# Request a
List the titles of the works that the biography below names as those Bellegarde is best known for.

┌─ Document passage

Dantès Bellegarde (18 May 1877 – 16 June 1966)  was a Haitian historian and diplomat. He is best known for his works Histoire du Peuple Haïtien (1953), La Résistance Haïtienne (1937), Haïti et ses Problèmes (1943), and Pour une Haïti Heureuse (1928–1929).

Early years
Bellegarde was born in Port-au-Prince to a poor mulatto family. His impoverished but small bourgeoisie background descended from several historical figures in Haiti's history. His maternal great-grandfather Jacques Ignace-Fresnal was an officer in the army and Haiti's first Minister of Justice, and founder of Haitian Freemasonry.  His paternal grandfather, General Jean-Louis Bellegarde, was a former Governor of Port-au-Prince.

The Second Pan-African Congress proposed that Bellegarde be added as a member of the Permanent Mandates Commission, but the colonial powers that dominated the Commission did not name him to the Commission.

└─
┌─ Dataset

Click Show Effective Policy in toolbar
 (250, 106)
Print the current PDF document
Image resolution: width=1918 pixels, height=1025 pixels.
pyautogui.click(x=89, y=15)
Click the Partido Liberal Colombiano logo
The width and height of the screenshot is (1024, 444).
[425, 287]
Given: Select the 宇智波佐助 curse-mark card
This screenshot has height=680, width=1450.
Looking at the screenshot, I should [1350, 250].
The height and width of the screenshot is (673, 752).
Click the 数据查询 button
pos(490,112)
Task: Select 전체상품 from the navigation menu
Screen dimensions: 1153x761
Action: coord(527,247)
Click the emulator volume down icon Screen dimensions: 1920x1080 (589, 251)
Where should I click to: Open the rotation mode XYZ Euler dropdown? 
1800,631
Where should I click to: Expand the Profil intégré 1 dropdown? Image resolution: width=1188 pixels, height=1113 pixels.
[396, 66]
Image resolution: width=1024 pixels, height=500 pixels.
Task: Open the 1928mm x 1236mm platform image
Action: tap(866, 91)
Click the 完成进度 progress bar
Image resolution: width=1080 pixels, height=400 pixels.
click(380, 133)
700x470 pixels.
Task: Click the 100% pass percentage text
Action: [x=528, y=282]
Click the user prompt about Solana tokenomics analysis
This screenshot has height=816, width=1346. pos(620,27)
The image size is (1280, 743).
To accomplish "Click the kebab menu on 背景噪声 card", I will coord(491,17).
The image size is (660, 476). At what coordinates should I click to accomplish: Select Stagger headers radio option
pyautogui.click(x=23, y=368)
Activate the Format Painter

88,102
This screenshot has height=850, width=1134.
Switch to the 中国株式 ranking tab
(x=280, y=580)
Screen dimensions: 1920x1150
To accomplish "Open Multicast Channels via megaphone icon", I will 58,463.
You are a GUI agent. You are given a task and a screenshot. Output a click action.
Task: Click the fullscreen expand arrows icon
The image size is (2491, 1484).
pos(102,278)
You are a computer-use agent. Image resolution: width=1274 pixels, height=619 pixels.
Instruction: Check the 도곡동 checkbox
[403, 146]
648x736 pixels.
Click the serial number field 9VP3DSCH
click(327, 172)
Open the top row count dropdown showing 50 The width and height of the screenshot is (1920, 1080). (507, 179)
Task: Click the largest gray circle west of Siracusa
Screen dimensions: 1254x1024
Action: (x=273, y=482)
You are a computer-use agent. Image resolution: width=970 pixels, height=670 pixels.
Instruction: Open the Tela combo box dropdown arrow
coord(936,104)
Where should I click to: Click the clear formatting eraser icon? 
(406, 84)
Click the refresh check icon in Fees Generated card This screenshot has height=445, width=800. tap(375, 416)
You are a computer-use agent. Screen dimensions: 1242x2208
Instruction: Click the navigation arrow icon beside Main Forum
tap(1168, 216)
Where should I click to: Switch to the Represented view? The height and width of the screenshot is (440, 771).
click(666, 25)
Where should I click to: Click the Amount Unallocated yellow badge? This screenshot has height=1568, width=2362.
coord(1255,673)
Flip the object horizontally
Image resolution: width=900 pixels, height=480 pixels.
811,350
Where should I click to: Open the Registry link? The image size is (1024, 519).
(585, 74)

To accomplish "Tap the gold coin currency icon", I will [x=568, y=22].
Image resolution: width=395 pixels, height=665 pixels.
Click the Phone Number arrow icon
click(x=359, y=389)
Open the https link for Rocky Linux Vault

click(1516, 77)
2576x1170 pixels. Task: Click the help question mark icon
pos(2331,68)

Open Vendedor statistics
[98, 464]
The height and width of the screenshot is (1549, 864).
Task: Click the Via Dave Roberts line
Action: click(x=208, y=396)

└─

# Request b
Express the entries from the line with "The image size is (660, 476)." up to and including the line with "(x=280, y=580)" as a JSON list of strings, one string per line, leaving out blank lines.

# Task output a
- Histoire du Peuple Haïtien
- La Résistance Haïtienne
- Haïti et ses Problèmes
- Pour une Haïti Heureuse

# Task output b
[
  "The image size is (660, 476). At what coordinates should I click to accomplish: Select Stagger headers radio option",
  "pyautogui.click(x=23, y=368)",
  "Activate the Format Painter",
  "88,102",
  "This screenshot has height=850, width=1134.",
  "Switch to the 中国株式 ranking tab",
  "(x=280, y=580)"
]